Regression and Binary Classification are very similar and use the same pages to be set up.
Regression takes a number of known factors (known as ‘features’) and from them establishes a predicted outcome.
Binary Classification takes a number of known factors (known as ‘features’) and from them establishes a predicted outcome of true or false.
Select a DSD to use for training. Only those with a purpose of “Machine Learning” will be shown.
Select the Data Group within the DSD that contains the training data.
The Label field will show all fields from the Data Group.
The Label is the numeric field that is the outcome. In training, the model will use the value of this field as the outcome based on the Features selected. Note that the Label cannot also be a Feature.
The Features list in the middle of the page will show the same fields.
Select the appropriate Label and Features.
If the model has been trained before, the right hand side of the page shows the metrics of that training. See below for more information on metrics.
Save the training settings and the click on “Train”
The only settings available are the duration for the training to run and whether to include PFI (Permutation Feature Importance).
The longer it runs, the more accurate the model is likely to be. Note that a duration of, say, 10 seconds will take longer to process as there is more work to do following the training execution.
PFI gives the relative contribution each feature makes to a prediction and so is useful when first trialling a model to see what features effective and which may be excluded.

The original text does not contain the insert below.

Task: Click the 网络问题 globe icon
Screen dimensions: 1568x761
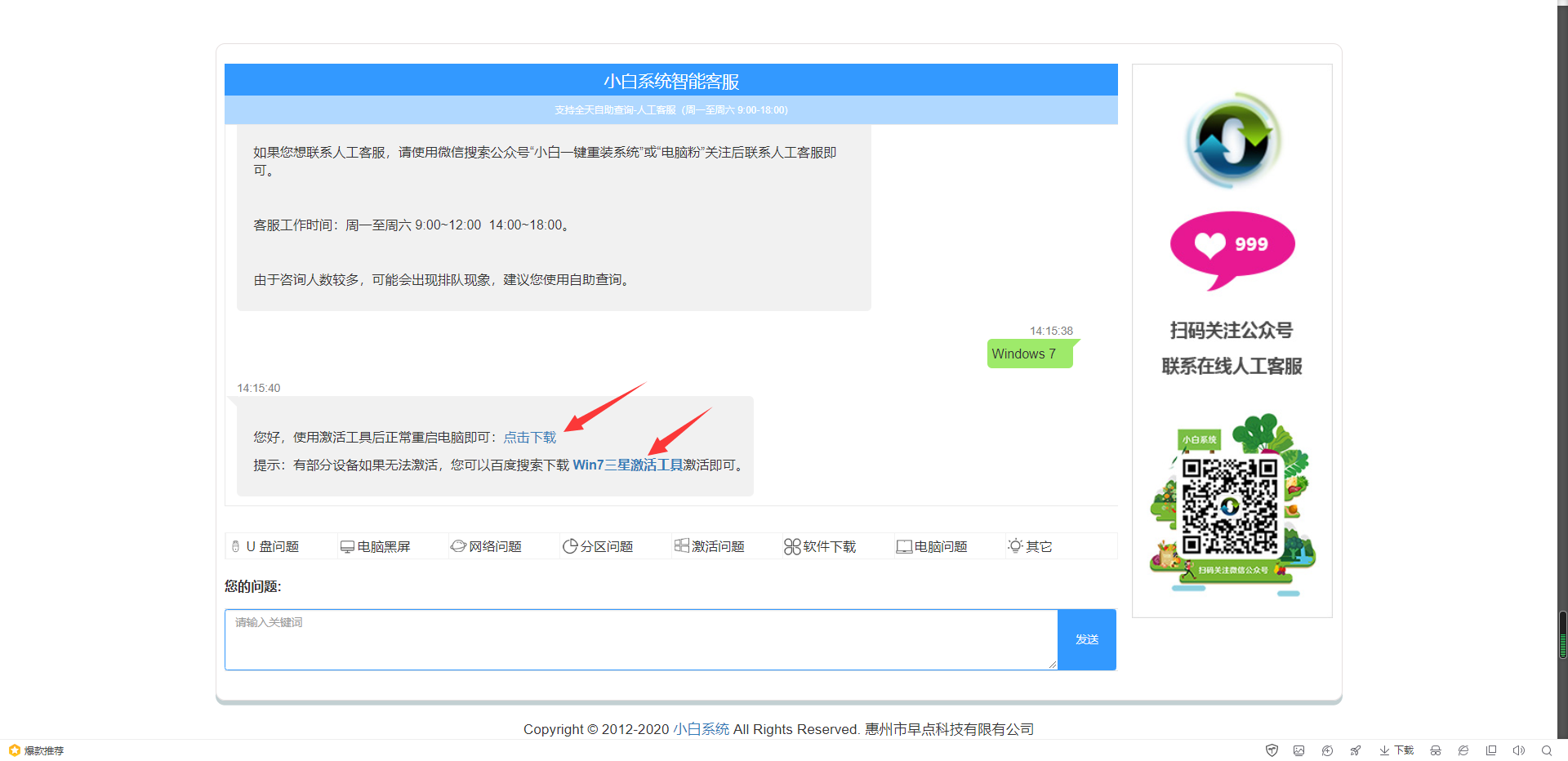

Click Start to begin the training.
Metrics On completion metrics for the training will be shown.
There are two sets of metrics: the model metrics and Feature Performance.
PFI values show the relative effect of each of the features used. They are displayed in order of effectiveness. If a feature has a very low value you may wish to remove it from the training settings and training again.
The test page lets you enter values for each feature and then click Start to get the model's prediction for your entries.